Video captures every blow. They play it in slow motion and analyze each movement.

Only 0.6 percent of all confrontation between the males in the colony will lead to an actual fight. It is the threat of a fight that matters.

One of the researchers is writing a paper on warfare. She draws conclusions about the relative paucity of actual conflict through human history versus the constant presence of threat. She wants to print Paolo Uccello’s painting of the Battle of San Romano. Weapons scattered on a perfect grid. Warfare as ritual and posture.

They pause the slow-motion video. When contact is made between Jonathan and Podo, sweat bursts and hangs in the sunlight like a chandelier of needles.

Jonathan runs at Podo, and Podo holds him by a foot as he passes.
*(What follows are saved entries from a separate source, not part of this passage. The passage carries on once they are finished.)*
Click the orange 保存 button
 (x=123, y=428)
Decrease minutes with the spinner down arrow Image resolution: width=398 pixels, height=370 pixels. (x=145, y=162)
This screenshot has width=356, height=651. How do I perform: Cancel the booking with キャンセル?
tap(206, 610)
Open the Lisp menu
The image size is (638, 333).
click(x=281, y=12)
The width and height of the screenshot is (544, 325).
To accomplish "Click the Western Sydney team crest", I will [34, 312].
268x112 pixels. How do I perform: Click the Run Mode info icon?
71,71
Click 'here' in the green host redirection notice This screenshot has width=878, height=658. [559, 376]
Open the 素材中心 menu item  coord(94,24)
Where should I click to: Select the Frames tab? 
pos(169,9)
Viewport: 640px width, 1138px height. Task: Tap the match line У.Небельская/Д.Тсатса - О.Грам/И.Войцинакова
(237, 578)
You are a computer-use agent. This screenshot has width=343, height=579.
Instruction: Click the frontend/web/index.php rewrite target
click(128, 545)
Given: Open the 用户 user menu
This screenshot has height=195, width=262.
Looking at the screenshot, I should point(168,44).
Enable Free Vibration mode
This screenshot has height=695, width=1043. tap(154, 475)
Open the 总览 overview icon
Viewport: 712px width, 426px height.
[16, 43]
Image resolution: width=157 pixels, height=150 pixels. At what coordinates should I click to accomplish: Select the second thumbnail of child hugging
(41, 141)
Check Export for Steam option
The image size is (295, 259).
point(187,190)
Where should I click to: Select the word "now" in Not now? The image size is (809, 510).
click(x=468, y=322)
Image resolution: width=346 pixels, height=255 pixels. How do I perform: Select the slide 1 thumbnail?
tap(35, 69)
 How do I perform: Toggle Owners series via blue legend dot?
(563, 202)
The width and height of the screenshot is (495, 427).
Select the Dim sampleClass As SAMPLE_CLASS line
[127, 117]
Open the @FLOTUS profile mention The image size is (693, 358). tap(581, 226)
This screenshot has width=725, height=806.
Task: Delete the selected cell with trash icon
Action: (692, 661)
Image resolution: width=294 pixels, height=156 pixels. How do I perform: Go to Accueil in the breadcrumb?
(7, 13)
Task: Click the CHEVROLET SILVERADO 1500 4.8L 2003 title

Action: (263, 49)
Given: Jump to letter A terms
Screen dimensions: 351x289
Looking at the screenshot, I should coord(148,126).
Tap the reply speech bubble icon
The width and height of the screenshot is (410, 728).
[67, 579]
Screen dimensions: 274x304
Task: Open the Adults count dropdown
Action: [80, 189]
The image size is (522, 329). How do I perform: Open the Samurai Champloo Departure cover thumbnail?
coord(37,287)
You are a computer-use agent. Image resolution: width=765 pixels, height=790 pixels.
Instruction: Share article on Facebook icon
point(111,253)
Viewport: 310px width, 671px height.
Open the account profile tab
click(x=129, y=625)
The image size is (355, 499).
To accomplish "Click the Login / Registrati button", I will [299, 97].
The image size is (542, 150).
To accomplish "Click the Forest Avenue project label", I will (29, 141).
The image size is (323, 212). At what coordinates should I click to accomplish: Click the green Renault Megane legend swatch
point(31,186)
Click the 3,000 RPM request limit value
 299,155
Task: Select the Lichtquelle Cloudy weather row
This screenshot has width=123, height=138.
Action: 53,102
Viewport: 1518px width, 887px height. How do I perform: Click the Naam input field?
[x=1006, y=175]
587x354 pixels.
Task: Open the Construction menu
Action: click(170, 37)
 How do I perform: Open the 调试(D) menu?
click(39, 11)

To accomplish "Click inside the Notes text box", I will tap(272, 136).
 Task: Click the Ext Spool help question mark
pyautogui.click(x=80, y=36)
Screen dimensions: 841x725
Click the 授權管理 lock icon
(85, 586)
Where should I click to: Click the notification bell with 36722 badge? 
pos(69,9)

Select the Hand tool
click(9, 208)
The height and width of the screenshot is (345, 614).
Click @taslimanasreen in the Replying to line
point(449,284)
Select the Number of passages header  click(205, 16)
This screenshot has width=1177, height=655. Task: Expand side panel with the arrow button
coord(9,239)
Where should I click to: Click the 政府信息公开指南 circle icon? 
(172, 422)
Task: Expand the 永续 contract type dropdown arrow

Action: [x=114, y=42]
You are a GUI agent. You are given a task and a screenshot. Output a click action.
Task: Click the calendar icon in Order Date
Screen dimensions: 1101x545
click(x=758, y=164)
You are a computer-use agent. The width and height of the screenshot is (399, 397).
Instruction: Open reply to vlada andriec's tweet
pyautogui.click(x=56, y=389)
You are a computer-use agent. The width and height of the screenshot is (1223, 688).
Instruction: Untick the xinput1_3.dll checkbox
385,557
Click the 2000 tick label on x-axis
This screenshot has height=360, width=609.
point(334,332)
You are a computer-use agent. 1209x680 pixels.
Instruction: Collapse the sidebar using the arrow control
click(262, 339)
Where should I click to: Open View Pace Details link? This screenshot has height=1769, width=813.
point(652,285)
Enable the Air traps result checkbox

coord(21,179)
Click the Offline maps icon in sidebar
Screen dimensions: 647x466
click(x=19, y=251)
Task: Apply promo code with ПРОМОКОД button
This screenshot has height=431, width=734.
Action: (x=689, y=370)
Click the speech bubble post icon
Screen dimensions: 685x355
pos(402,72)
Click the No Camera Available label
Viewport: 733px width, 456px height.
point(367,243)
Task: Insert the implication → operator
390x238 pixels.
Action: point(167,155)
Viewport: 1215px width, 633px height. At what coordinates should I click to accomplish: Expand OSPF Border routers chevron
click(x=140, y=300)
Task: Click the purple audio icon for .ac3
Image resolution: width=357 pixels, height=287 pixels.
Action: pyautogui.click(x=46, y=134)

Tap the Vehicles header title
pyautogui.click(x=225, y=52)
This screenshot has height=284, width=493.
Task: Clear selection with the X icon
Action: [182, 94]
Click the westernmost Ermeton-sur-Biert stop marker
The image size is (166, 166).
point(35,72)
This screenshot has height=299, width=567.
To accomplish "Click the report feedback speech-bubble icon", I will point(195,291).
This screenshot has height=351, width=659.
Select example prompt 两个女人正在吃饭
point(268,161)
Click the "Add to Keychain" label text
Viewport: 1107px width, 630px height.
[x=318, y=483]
He bites Jonathan’s leg. Jonathan screams injury and vengeance and he spins. His fist hits Podo’s ear and deafens it.

They roll in black percussion and the women are running back and forth screaming.

They face each other with hungry teeth and roar the inevitable future. Podo hears nothing but a low bright whistle.

Boulders are the muscles of the dead.

They are poised on their haunches and neither will run, but Burke makes noises nearby, behind Podo’s back. Burke rolls and jumps, throws his hands up and screams. He is cheering Jonathan’s fight.

Podo feels Burke’s presence and is fooled into running, and Jonathan runs after. They write an arabic chase across the grass and Jonathan bites at Podo.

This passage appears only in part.